夏に別府を離れるとき、「フェリーさんふらわあ」という船に乗った。大阪に渡る夜行船で、船の中には温泉浴場があった。フェリーの腹に開いた窓が、温泉なのであった。
まどろみのような日没の時間に、船の甲板に座ってプシュリと缶ブタを開ける。ボオーという汽笛の音と、オイルのにおい。遠ざかる海岸線にちびちびと町灯りがともっていくのが見える。私たちが仕事をしながらひと夏を暮らした一軒家もその中にある。

豊後水道の沖から俯瞰して、「よく別府湾に守られた町だな」と私は思った。

別府は海と山に囲まれた町である。「山側」の鉄輪からはぐるりと弧を描いた別府湾を見渡し、「海側」の海岸線からは、青く雲の張った山を見上げる。

季節がぐるりと回って、別府に戻ってきたときにはもう秋になっていた。
私たちはここで、フリーランスとして仕事をしている。どの仕事も「成果物を作る」仕事なので、勤務時間というものがない代わりに、勤務時間は解放してくれない。だから作業が必要な週末もあった。

秋空に空気がすきっと澄んだ週末、私たちは海沿いのカフェに仕事をしに向かった。
別府の町を自転車で北上していくと、釣り人が糸を垂らす餠ヶ浜公園を通り過ぎ、「一遍上人が上陸した」という上人ヶ浜公園を通り過ぎる。
砂蒸し風呂で有名な別府海浜砂場を通り過ぎ、温泉が併設された競輪場を通り過ぎ、亀川漁港近くのカフェにたどり着く。亀川は、別府の温泉郷の北限になっている。

しばらく仕事をしてから、漁港から通りを一本入った『浜田温泉』に行った。
市民プールを思わせる手すりつきの浴槽が、広々として気持ちよい。古い温泉が平成に入ってリニューアルされ、バリアフリーになったということだった。浴槽のまわりには夕方のお湯を浴びに来た女性陣が座っていて、「あんた初めてね?」などと笑いながら世話を焼く。

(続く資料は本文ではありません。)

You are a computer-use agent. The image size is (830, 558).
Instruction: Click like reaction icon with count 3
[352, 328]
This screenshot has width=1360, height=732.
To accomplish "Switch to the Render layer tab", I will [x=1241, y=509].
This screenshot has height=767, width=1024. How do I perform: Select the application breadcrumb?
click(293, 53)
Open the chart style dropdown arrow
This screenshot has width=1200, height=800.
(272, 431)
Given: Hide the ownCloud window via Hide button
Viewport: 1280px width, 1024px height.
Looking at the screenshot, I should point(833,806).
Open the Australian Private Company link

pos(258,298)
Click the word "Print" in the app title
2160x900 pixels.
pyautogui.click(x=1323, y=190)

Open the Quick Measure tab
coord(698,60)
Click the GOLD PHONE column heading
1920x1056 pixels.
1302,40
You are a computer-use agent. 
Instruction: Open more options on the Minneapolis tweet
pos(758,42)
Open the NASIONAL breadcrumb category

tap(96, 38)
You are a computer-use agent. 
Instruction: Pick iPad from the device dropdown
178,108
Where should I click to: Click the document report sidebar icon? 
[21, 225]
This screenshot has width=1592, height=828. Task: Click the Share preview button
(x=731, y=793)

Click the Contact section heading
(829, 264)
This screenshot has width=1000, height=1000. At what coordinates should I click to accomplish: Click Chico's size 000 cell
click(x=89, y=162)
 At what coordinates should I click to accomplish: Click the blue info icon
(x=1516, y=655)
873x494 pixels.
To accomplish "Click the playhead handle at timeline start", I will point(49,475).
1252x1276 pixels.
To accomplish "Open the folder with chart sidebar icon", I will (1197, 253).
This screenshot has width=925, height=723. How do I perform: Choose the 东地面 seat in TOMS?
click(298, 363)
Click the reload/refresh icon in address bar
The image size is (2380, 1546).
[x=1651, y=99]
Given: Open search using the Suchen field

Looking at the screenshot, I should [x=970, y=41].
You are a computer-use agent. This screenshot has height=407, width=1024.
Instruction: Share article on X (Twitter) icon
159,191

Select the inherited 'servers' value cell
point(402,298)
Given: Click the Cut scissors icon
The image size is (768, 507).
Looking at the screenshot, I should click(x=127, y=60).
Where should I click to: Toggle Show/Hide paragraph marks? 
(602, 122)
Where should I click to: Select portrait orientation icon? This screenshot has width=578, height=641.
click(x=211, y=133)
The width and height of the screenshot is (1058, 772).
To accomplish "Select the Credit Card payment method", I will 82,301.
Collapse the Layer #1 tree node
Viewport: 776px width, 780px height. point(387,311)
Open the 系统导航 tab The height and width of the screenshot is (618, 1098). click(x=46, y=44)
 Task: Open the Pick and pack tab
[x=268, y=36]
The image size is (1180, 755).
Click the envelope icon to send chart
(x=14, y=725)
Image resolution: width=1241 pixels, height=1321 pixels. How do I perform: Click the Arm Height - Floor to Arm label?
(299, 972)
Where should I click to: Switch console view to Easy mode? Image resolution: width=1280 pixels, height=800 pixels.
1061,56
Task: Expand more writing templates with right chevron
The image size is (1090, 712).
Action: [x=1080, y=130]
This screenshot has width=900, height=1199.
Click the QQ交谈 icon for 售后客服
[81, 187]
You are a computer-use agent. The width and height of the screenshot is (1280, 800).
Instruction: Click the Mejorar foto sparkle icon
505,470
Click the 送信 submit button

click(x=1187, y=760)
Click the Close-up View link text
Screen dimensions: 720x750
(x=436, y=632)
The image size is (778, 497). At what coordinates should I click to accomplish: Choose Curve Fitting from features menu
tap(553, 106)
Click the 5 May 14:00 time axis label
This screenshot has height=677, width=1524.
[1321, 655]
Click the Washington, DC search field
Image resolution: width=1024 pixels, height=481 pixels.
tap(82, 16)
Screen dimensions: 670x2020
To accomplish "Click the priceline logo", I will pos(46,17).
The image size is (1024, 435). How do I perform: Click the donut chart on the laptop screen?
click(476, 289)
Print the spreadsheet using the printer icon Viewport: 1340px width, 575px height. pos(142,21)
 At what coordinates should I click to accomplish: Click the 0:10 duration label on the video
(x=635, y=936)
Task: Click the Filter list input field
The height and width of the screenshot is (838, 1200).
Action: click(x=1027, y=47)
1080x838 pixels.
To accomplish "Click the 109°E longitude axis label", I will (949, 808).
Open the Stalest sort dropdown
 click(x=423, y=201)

資料館が併設されていて、「『浜田温泉』は昭和10年に作られました」「鉱泉の発見は明治30年にさかのぼります」などと説明があった。
昭和期の温泉跡は半地下の蒸し風呂室(今でいうサウナ)で、天井を見上げると光取りの窓があった。
「あんた、入り口の床に、ガラスの穴があったの見たかい?」と案内のおばあちゃん。
「見てないです」ぽかんと口を開けて、正直に答える。
「後で見せちゃる。朝はここからさあっと光がさして、そりゃ明るいんだから」

さて、別府の温泉郷の南限は「浜脇」という温泉エリアである。このエリアには「あつ湯」と「ぬる湯」で仕切られた温泉が多かった。

海沿いの国道にあるのは『日の出温泉』。
「今日はあつ湯とぬる湯の仕切りがないねえ?」お湯に浸かっていると、浴槽のまわりで身体を流すおばさんが話しかける。今日は「仕切らない日」らしい。
「広々として気持ちいいけどな。姉ちゃん熱くないか?」
「熱いけど、慣れました」私はいつものように正直に答えた。

熱さは刺さる。針のようにチクチクと。が、ぎゅっと握ったこぶしを開くようにゆっくりと身体を開くと、針加減もゆっくりと和らいでいく。それが意外といける。
「いけるやろ?」おばちゃんが笑う。「またおいでな、次は仕切りがある日に、あつ湯に入りぃ」

風呂上り、海岸線を北に歩いた。 とろとろと日が暮れていく。ボオーと汽笛の音がしたので沖に目をやると、ちょうどフェリーさんふらわあが出港していた。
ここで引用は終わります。